◆ Record excerpts ◆

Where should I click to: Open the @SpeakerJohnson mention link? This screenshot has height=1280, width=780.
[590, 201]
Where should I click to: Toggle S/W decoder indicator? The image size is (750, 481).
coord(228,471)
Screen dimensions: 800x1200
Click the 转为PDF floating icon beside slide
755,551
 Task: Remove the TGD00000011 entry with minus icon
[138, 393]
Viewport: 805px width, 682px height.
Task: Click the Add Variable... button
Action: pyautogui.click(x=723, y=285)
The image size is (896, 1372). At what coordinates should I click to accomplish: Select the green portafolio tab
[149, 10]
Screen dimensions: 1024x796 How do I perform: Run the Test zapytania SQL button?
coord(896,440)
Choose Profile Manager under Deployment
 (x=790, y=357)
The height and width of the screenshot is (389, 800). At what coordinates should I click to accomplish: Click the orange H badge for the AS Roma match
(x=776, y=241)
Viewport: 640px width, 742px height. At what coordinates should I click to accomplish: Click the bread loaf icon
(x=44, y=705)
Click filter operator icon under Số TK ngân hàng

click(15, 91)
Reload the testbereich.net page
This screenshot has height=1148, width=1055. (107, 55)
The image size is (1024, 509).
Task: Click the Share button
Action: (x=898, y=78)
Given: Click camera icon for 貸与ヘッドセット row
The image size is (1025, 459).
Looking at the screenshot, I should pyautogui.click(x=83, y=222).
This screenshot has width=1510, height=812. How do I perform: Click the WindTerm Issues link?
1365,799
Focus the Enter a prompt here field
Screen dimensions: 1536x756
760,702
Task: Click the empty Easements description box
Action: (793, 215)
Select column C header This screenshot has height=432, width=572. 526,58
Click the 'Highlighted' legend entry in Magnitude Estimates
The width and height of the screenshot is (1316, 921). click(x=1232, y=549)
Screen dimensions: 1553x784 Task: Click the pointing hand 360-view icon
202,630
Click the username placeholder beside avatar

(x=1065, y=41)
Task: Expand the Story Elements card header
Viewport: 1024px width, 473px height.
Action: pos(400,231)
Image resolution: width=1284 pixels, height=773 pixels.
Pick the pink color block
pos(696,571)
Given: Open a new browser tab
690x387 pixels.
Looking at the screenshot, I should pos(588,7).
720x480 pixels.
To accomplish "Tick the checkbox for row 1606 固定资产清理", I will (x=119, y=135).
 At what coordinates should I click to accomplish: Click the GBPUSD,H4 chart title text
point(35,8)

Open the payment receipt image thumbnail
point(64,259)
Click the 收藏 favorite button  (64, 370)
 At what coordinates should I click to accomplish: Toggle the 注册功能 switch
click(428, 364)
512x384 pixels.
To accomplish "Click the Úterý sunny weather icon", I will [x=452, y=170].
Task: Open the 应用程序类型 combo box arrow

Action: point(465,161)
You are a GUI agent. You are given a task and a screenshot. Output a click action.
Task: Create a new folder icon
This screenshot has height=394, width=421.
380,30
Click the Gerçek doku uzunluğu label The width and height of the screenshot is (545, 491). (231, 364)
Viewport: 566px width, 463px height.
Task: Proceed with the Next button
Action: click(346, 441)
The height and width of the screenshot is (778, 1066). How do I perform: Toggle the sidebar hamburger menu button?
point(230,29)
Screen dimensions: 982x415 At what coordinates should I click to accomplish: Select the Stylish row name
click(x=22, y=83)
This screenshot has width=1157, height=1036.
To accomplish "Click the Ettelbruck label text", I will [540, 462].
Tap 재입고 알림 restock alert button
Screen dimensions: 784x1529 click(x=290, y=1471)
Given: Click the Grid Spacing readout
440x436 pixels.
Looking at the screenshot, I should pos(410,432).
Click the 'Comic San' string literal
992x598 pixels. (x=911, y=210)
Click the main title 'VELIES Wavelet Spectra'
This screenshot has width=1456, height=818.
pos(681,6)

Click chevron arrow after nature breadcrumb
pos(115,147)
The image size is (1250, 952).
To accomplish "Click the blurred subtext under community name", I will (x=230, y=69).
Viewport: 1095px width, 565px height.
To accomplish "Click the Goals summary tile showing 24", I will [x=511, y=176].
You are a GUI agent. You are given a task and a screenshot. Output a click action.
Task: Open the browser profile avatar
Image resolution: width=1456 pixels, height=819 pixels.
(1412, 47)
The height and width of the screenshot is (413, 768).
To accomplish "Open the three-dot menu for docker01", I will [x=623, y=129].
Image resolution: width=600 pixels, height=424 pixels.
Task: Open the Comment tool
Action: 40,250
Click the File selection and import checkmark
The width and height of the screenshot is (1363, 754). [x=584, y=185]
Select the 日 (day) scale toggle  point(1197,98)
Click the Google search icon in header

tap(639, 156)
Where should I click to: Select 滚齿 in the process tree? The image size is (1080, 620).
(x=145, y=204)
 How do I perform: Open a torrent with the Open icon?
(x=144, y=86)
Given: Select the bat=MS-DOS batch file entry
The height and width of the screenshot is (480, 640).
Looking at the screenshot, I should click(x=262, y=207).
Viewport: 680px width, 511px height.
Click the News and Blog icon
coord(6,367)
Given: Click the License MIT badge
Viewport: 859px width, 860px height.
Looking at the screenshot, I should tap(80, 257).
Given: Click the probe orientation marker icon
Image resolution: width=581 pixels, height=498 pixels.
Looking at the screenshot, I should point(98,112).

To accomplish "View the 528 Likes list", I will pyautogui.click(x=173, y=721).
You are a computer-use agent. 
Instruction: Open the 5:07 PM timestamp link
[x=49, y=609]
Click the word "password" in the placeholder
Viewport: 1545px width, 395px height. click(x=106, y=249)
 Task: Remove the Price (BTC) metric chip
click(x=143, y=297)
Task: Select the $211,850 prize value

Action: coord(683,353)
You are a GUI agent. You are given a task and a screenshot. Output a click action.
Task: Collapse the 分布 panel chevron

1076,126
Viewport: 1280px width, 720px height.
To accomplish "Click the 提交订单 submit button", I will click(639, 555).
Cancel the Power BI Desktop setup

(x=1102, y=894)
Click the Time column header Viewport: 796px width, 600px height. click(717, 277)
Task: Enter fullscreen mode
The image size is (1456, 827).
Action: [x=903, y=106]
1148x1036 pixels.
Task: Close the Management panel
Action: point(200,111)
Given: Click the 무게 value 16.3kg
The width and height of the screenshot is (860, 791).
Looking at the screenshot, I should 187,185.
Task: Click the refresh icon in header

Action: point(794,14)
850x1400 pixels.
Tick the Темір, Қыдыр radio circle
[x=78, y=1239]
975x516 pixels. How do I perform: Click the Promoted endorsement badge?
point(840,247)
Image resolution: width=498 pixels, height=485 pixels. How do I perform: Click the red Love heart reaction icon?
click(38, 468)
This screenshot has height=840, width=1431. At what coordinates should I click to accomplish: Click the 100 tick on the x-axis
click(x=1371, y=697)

◆ The problem ◆
Your task is to copy every entry above, exactly as written.

◆ Task output ◆
Where should I click to: Open the @SpeakerJohnson mention link? This screenshot has height=1280, width=780.
[590, 201]
Where should I click to: Toggle S/W decoder indicator? The image size is (750, 481).
coord(228,471)
Screen dimensions: 800x1200
Click the 转为PDF floating icon beside slide
755,551
 Task: Remove the TGD00000011 entry with minus icon
[138, 393]
Viewport: 805px width, 682px height.
Task: Click the Add Variable... button
Action: pyautogui.click(x=723, y=285)
The image size is (896, 1372). At what coordinates should I click to accomplish: Select the green portafolio tab
[149, 10]
Screen dimensions: 1024x796 How do I perform: Run the Test zapytania SQL button?
coord(896,440)
Choose Profile Manager under Deployment
 (x=790, y=357)
The height and width of the screenshot is (389, 800). At what coordinates should I click to accomplish: Click the orange H badge for the AS Roma match
(x=776, y=241)
Viewport: 640px width, 742px height. At what coordinates should I click to accomplish: Click the bread loaf icon
(x=44, y=705)
Click filter operator icon under Số TK ngân hàng

click(15, 91)
Reload the testbereich.net page
This screenshot has height=1148, width=1055. (107, 55)
The image size is (1024, 509).
Task: Click the Share button
Action: (x=898, y=78)
Given: Click camera icon for 貸与ヘッドセット row
The image size is (1025, 459).
Looking at the screenshot, I should pyautogui.click(x=83, y=222).
This screenshot has width=1510, height=812. How do I perform: Click the WindTerm Issues link?
1365,799
Focus the Enter a prompt here field
Screen dimensions: 1536x756
760,702
Task: Click the empty Easements description box
Action: (793, 215)
Select column C header This screenshot has height=432, width=572. 526,58
Click the 'Highlighted' legend entry in Magnitude Estimates
The width and height of the screenshot is (1316, 921). click(x=1232, y=549)
Screen dimensions: 1553x784 Task: Click the pointing hand 360-view icon
202,630
Click the username placeholder beside avatar

(x=1065, y=41)
Task: Expand the Story Elements card header
Viewport: 1024px width, 473px height.
Action: pos(400,231)
Image resolution: width=1284 pixels, height=773 pixels.
Pick the pink color block
pos(696,571)
Given: Open a new browser tab
690x387 pixels.
Looking at the screenshot, I should pos(588,7).
720x480 pixels.
To accomplish "Tick the checkbox for row 1606 固定资产清理", I will (x=119, y=135).
 At what coordinates should I click to accomplish: Click the GBPUSD,H4 chart title text
point(35,8)

Open the payment receipt image thumbnail
point(64,259)
Click the 收藏 favorite button  (64, 370)
 At what coordinates should I click to accomplish: Toggle the 注册功能 switch
click(428, 364)
512x384 pixels.
To accomplish "Click the Úterý sunny weather icon", I will [x=452, y=170].
Task: Open the 应用程序类型 combo box arrow

Action: point(465,161)
You are a GUI agent. You are given a task and a screenshot. Output a click action.
Task: Create a new folder icon
This screenshot has height=394, width=421.
380,30
Click the Gerçek doku uzunluğu label The width and height of the screenshot is (545, 491). (231, 364)
Viewport: 566px width, 463px height.
Task: Proceed with the Next button
Action: click(346, 441)
The height and width of the screenshot is (778, 1066). How do I perform: Toggle the sidebar hamburger menu button?
point(230,29)
Screen dimensions: 982x415 At what coordinates should I click to accomplish: Select the Stylish row name
click(x=22, y=83)
This screenshot has width=1157, height=1036.
To accomplish "Click the Ettelbruck label text", I will [540, 462].
Tap 재입고 알림 restock alert button
Screen dimensions: 784x1529 click(x=290, y=1471)
Given: Click the Grid Spacing readout
440x436 pixels.
Looking at the screenshot, I should pos(410,432).
Click the 'Comic San' string literal
992x598 pixels. (x=911, y=210)
Click the main title 'VELIES Wavelet Spectra'
This screenshot has width=1456, height=818.
pos(681,6)

Click chevron arrow after nature breadcrumb
pos(115,147)
The image size is (1250, 952).
To accomplish "Click the blurred subtext under community name", I will (x=230, y=69).
Viewport: 1095px width, 565px height.
To accomplish "Click the Goals summary tile showing 24", I will [x=511, y=176].
You are a GUI agent. You are given a task and a screenshot. Output a click action.
Task: Open the browser profile avatar
Image resolution: width=1456 pixels, height=819 pixels.
(1412, 47)
The height and width of the screenshot is (413, 768).
To accomplish "Open the three-dot menu for docker01", I will [x=623, y=129].
Image resolution: width=600 pixels, height=424 pixels.
Task: Open the Comment tool
Action: 40,250
Click the File selection and import checkmark
The width and height of the screenshot is (1363, 754). [x=584, y=185]
Select the 日 (day) scale toggle  point(1197,98)
Click the Google search icon in header

tap(639, 156)
Where should I click to: Select 滚齿 in the process tree? The image size is (1080, 620).
(x=145, y=204)
 How do I perform: Open a torrent with the Open icon?
(x=144, y=86)
Given: Select the bat=MS-DOS batch file entry
The height and width of the screenshot is (480, 640).
Looking at the screenshot, I should click(x=262, y=207).
Viewport: 680px width, 511px height.
Click the News and Blog icon
coord(6,367)
Given: Click the License MIT badge
Viewport: 859px width, 860px height.
Looking at the screenshot, I should tap(80, 257).
Given: Click the probe orientation marker icon
Image resolution: width=581 pixels, height=498 pixels.
Looking at the screenshot, I should point(98,112).

To accomplish "View the 528 Likes list", I will pyautogui.click(x=173, y=721).
You are a computer-use agent. 
Instruction: Open the 5:07 PM timestamp link
[x=49, y=609]
Click the word "password" in the placeholder
Viewport: 1545px width, 395px height. click(x=106, y=249)
 Task: Remove the Price (BTC) metric chip
click(x=143, y=297)
Task: Select the $211,850 prize value

Action: coord(683,353)
You are a GUI agent. You are given a task and a screenshot. Output a click action.
Task: Collapse the 分布 panel chevron

1076,126
Viewport: 1280px width, 720px height.
To accomplish "Click the 提交订单 submit button", I will click(639, 555).
Cancel the Power BI Desktop setup

(x=1102, y=894)
Click the Time column header Viewport: 796px width, 600px height. click(717, 277)
Task: Enter fullscreen mode
The image size is (1456, 827).
Action: [x=903, y=106]
1148x1036 pixels.
Task: Close the Management panel
Action: point(200,111)
Given: Click the 무게 value 16.3kg
The width and height of the screenshot is (860, 791).
Looking at the screenshot, I should 187,185.
Task: Click the refresh icon in header

Action: point(794,14)
850x1400 pixels.
Tick the Темір, Қыдыр radio circle
[x=78, y=1239]
975x516 pixels. How do I perform: Click the Promoted endorsement badge?
point(840,247)
Image resolution: width=498 pixels, height=485 pixels. How do I perform: Click the red Love heart reaction icon?
click(38, 468)
This screenshot has height=840, width=1431. At what coordinates should I click to accomplish: Click the 100 tick on the x-axis
click(x=1371, y=697)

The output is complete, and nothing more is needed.